Because he never took a business course in college, Mackey said, he didn’t know what “couldn’t be done.” Take, for example, making money while behaving in an ethical way and providing healthy food.
Economist and investment analyst Mark Skousen, the genial chairman and founder of FreedomFest, made sure attendees got their money’s worth July 8-11. The agenda was crowded with 164 speakers and more than 100 talks, debates and breakout sessions.
Heritage Foundation fellow Brian Walsh, co-author of the new book “One Nation Under Arrest,” raised many an eyebrow when he reported that Americans are subject to more than 4,400 federal criminal statutes. And that’s not accounting for “regulatory crimes,” so plentiful that the Congressional Research Service admits it can’t calculate the total.

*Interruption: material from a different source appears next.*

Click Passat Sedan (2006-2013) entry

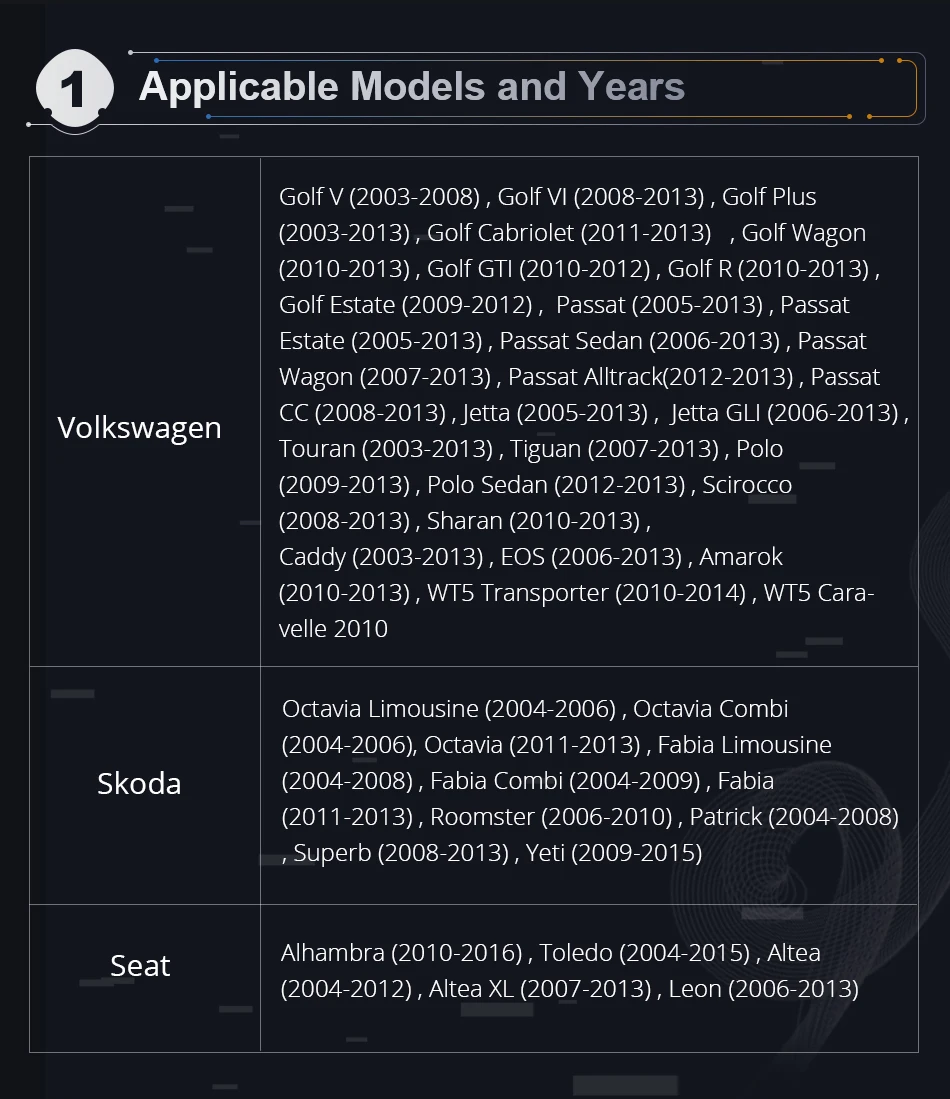coord(639,341)
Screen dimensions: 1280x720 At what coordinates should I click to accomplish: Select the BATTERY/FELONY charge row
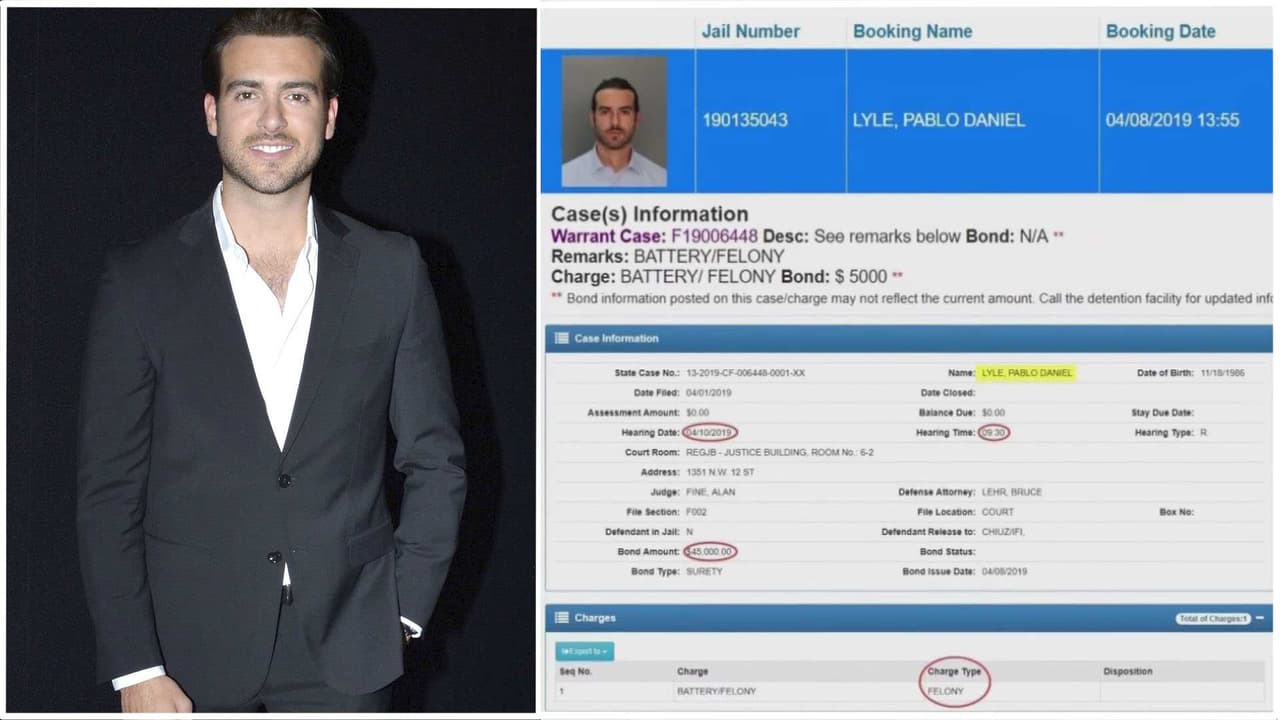pyautogui.click(x=910, y=691)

At a reverential luncheon, Nathaniel and Barbara Branden waxed rhapsodic about Ayn Rand, author of “Atlas Shrugged” and high priestess of Objectivism. Rand was, they agreed, generous, sensitive, an almost hypnotic speaker, infinitely patient with “eager, inquiring minds.”
The entranced faces of young female acolytes in the audience dimmed considerably, though, when the Brandens admitted that Rand taught that man is defined by his relationship to reality, woman by her relationship to man.
“None of us are perfect,” Barbara conceded.
Leon Louw, executive director of South Africa’s Free Market Foundation, stunned listeners when he asked them to name the world’s fastest-growing economy of the past 30 years, and then supplied the answer: Botswana.
Africa was an economic disaster, Louw said, but many of the continent’s nations have moved steadily toward economic freedom.
Memo to President Obama: The finance minister of South Africa, governed by the Marxist African National Congress, has called government bailouts “immoral.”
But FreedomFest wasn’t all talk all the time. The concluding banquet brought a few scenes from the musical drama “1776.” Skousen, a descendent of Benjamin Franklin, played the good doctor while Forbes, in wig and breeches, portrayed George Washington.
An ensemble called the Revolutionaries (aka the Pink Flamingos) offered music of a decidedly liberated variety, prompting young and old to do the Bubble Wrap Hop and toss a shark (representing the federal government) back and forth over a net.
Scheduled debates were usually rational, but not always. Among topics: whether Franklin D. Roosevelt “ended” the Great Depression; the Constitution v. the Articles of Confederation; the future of freedom in the land of the free.
To these ears, Lawrence Reed, president of the New York-based Foundation for Economic Education, won the Depression debate with this remark: “America finally recovered when FDR didn’t.”
Libertarians tend toward the utopian in politics. Some talked tough, especially the Randians, about bolting both established political parties and getting behind a third party in 2010 and beyond.
But conservative direct mail pioneer Richard Viguerie, never one to hesitate to criticize or even condemn the Republicans, brought the audience back to earth with a blunt warning.
“If you want your grandchildren to live under socialism,” Viguerie said, “go with a third party. The liberals will put themselves in power for generations if we [on the Right] divide ourselves into two parties.”
Heads nodded throughout the hall.
Yes, the libertarians are coming. And if it’s not always clear where they’re going — Bring Back the Gold Standard? Go Third Party? God Is the Problem? — they essentially agree with Ronald Reagan on one key point.
“In this present crisis,” Reagan famously said in his first inaugural address, “government is not the solution to our problems; government is the problem.”
Lee Edwards, Ph.D., a leading historian of American conservatism, is the Distinguished Fellow in Conservative Thought at The Heritage Foundation.